Azayz, primer trabajo del joven marroquí Illias El Faris, es también una obra sobre los deseos, los cuerpos, lo posible y lo imposible. Siguiendo el paseo diario de un niño de apenas seis años, al borde del mar, en una ciudad costera marroquí poblada de surferos occidentales, Azayz pone en escena el choque entre el movimiento fugaz de los surferos y el tiempo estancado del joven protagonista, que en su paseo se encuentra con la realidad de su propia existencia. Pescadores, pulpos, rocas, y un paseo monótono que se opone a ese deslizar del deseo capitalista-escapista que representan los turistas y surferos. La política, en ambos cortometrajes, se introduce no a través del discurso, sino por el juego de las imágenes, los cuerpos y los espacios.

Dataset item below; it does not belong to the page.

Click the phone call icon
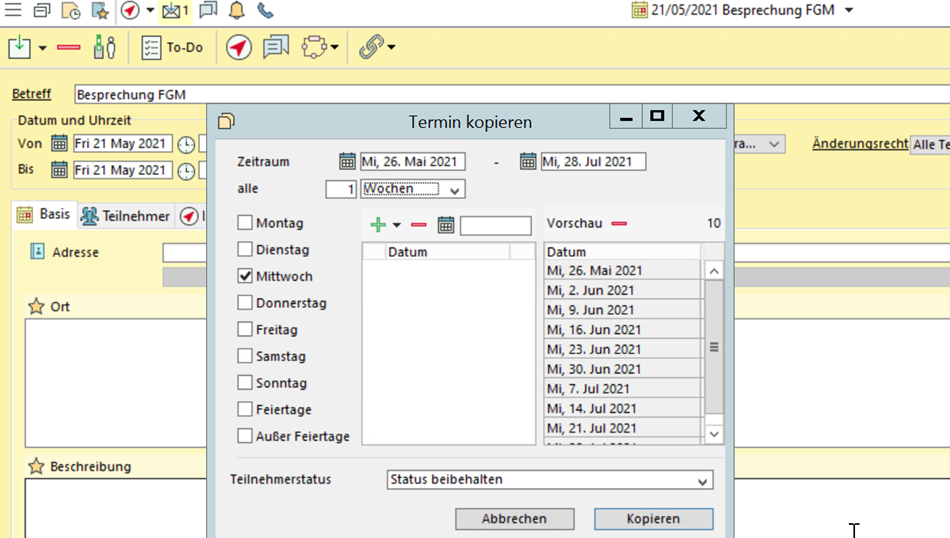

Hacer política es también pensar cómo habitamos el mundo, y por tanto también cómo filmamos a quienes buscan la manera de habitarlo, siempre en conflicto, siempre en el filo de la contradicción. Si Downhill optaba por un formato subestandar como es el VHS, en un gesto entre matérico, estético y anti-hegemónico, Azayz opta por el Super 8, que puede ser el formato de la nostalgia, pero también el espacio del sueño, el grano del celuloide en el que habita lo que está por construir.

El tercero de los cortometrajes es la opera prima de Felix Rehm, The Bird and Us, que aborda una de las historias más conocidas por los historiadores del arte en relación a las nociones de valor y precio, y la propia definición de arte. Se trata del caso de una escultura del artista de vanguardia Constantin Brancusi, que comprada por un coleccionista norteamericano en 1926, quedó retenida en la aduana hasta que el importador no pagara los debidos aranceles. El conflicto residía en que la escultura, alejada de lo figurativo, no encajaba en la estrecha definición de arte que permitía la importación de objetos artísticos sin pagar aranceles comerciales, por entenderse que el arte no es, estrictamente, una cuestión comercial. La película, realizada con imágenes de archivo, reconstruye el juicio celebrado en el que se opusieron las dos definiciones tradicionales de arte, aquella que lo considera como una pura representación de lo real, “It resembles nothing and is useless”, dijo la acusación, y la del arte contemporáneo y moderno, que se aleja de la estrecha noción de representación mimética y realista. La película retrata uno de los puntos esenciales de la historia del arte en su conflictiva relación con el comercio, el consumo, y la vorágine capitalista, al entrelazar en un único acto el conflicto entre valor y precio, el coleccionismo frente a la acumulación capitalista, y las entonces conflictivas relaciones entre capitalismo y arte, que terminarían por encontrarse y abrazarse en años posteriores en un feliz encuentro especulativo. Un tiempo que queda fuera del tiempo narrado, pero que se hace presente como un enorme contraplano, externo al trabajo de Rehm.